PARTAI Solidaritas Indonesia (PSI) kembali mencuri perhatian. Kali ini bukan karena pernyataan kontroversial atau manuver politik di media sosial, melainkan keputusan simbolik yang strategis: mengganti logo partai.
Dari bunga mawar yang selama ini menjadi identitas PSI, kini berganti menjadi sosok gajah berkepala merah dengan dominasi warna merah, hitam, dan putih.
Sekilas, ini mungkin tampak seperti rebranding biasa. Namun di balik perubahan visual itu, PSI seolah ingin berkata kepada publik: mereka tak mau lagi hanya dikenal sebagai partai anak muda yang cerewet. Mereka ingin tumbuh dewasa dan siap memikul tanggung jawab politik yang nyata.
Gajah Tak Pernah Lupa — dan PSI Tak Mau Lagi Dianggap Lucu-lucuan
Gajah bukan simbol sembarangan. Dalam banyak budaya, gajah melambangkan kebijaksanaan, kekuatan yang tenang, daya ingat yang tajam, serta kesetiaan terhadap kelompok. Sebuah metafora yang jauh berbeda dibandingkan bunga mawar yang cenderung simbolis, romantis, dan idealistik.
PSI tampaknya ingin mengatakan bahwa mereka sudah selesai dengan fase sebagai partai “suka mengkritik dan doyan tampil”. Kini, mereka ingin menjadi partai yang mampu menahan diri, berpikir panjang, dan setia terhadap nilai-nilai yang mereka bangun sendiri — terutama bila dikaitkan dengan arah baru partai yang semakin jelas mendekat pada figur Presiden ke-7 Joko Widodo.
Dari Simbol ke Realitas Politik: PSI dan Jokowiisme
Perubahan logo ini juga tak bisa dilepaskan dari konstelasi politik nasional. Dalam Kongres PSI 2025, Presiden Jokowi secara terbuka menyatakan akan “bekerja keras dan mendukung penuh” PSI. Ini menunjukkan bahwa PSI tak lagi sekadar partai kecil yang diasosiasikan dengan nama Kaesang. Ia kini sedang dipersiapkan menjadi kendaraan politik baru dari “Jokowiisme”: populisme teknokratis, narasi kesederhanaan, dan manuver kekuasaan yang terukur.
Gajah memang bukan simbol politik yang lazim di Indonesia. Tapi mungkin itu sebabnya PSI memilihnya — ingin tampil berbeda dan memosisikan diri sebagai partai “baru” yang tak terikat ideologi lama seperti nasionalisme arus utama atau Islam politik.
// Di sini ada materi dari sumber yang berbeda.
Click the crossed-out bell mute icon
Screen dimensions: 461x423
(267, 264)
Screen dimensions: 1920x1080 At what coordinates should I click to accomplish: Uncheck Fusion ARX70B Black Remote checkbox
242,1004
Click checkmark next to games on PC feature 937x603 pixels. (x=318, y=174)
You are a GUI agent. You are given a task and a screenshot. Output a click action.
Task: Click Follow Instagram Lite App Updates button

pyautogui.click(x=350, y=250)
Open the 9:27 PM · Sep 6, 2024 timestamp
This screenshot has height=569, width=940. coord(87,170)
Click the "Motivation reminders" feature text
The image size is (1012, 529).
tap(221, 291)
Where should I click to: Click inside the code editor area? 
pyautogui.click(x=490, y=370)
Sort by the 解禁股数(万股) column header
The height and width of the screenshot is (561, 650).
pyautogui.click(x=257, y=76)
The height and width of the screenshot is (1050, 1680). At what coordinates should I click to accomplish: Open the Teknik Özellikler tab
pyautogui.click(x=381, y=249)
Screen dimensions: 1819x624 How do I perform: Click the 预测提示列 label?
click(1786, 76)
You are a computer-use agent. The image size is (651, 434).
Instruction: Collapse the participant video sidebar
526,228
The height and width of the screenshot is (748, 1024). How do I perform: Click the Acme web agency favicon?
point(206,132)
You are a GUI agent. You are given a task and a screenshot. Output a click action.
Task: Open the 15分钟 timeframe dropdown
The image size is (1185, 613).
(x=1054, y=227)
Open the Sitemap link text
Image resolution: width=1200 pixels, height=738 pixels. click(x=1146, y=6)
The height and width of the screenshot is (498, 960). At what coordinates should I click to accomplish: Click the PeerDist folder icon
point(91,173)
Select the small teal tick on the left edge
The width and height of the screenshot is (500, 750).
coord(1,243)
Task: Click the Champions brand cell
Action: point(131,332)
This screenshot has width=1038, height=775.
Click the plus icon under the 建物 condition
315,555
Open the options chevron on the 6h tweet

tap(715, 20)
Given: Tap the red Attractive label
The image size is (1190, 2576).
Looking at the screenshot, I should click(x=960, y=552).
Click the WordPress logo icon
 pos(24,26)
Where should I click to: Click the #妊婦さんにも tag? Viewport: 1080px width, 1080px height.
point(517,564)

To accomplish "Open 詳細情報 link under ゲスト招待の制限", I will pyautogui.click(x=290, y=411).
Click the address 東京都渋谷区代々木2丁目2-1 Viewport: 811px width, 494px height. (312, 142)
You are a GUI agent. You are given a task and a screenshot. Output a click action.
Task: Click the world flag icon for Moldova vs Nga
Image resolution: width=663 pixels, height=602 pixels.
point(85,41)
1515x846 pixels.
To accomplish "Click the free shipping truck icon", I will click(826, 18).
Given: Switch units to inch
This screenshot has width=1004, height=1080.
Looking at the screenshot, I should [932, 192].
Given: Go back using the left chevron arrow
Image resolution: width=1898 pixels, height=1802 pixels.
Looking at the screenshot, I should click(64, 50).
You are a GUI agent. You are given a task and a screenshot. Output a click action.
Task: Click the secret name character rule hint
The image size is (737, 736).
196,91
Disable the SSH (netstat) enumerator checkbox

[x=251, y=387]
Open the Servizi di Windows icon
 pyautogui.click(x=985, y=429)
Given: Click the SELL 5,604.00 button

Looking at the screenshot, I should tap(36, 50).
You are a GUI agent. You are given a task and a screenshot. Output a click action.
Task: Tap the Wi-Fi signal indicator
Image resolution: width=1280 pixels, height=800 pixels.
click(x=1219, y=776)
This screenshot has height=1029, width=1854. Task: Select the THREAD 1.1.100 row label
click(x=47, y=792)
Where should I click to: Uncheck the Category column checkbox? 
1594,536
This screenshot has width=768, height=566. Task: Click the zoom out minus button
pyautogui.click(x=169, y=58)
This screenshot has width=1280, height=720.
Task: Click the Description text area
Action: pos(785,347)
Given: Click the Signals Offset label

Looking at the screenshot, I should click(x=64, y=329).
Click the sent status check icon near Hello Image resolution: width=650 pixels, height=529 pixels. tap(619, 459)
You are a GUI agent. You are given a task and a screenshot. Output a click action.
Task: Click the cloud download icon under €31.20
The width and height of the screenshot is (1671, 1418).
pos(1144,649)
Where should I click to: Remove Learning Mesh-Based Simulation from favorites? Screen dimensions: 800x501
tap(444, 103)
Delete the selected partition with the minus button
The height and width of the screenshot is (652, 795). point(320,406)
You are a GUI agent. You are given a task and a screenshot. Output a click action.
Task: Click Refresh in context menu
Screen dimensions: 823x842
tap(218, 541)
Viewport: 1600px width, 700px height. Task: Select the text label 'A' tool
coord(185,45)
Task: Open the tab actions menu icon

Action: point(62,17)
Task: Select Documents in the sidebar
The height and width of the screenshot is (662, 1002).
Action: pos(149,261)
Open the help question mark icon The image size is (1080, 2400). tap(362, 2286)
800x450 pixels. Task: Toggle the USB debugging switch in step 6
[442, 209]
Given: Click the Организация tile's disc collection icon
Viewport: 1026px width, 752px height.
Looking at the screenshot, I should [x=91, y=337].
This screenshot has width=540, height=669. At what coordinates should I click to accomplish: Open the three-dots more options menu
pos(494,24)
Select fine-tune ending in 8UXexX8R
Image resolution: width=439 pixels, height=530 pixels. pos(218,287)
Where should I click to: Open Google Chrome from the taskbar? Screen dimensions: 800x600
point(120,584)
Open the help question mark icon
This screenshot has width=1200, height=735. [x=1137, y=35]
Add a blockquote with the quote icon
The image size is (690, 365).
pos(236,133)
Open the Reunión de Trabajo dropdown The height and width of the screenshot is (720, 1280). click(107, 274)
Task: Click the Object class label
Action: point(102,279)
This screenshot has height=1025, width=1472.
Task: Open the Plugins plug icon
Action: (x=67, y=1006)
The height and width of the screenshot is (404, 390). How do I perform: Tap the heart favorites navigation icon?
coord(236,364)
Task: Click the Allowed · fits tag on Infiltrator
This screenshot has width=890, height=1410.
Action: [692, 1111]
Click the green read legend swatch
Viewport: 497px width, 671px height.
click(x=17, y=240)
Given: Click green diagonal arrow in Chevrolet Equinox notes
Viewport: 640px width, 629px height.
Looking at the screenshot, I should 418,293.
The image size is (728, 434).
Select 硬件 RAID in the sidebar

PSI memilih jalur tengah: rasional, modern, dan pro-perubahan.
Risiko dari Transformasi Simbolik
Namun, transformasi simbolik tak otomatis mengubah realitas politik. Logo baru tidak akan membawa PSI ke Senayan jika mereka tetap gagal membangun jaringan akar rumput, konsistensi komunikasi politik, dan agenda kebijakan yang menyentuh kebutuhan nyata publik.
Logo bisa berganti. Tapi jika perilaku politiknya tetap elitis, nyinyir di media sosial, dan minim kerja lapangan, maka gajah itu tidak lebih dari hiasan panggung.
Apakah PSI Benar-Benar Dewasa?
Mengganti logo dari mawar ke gajah adalah langkah berani. Tapi keberanian itu baru akan bermakna jika disertai langkah konkret: merekrut kader muda yang bekerja nyata, memperluas basis di daerah, dan menyusun kebijakan publik yang relevan serta berpihak.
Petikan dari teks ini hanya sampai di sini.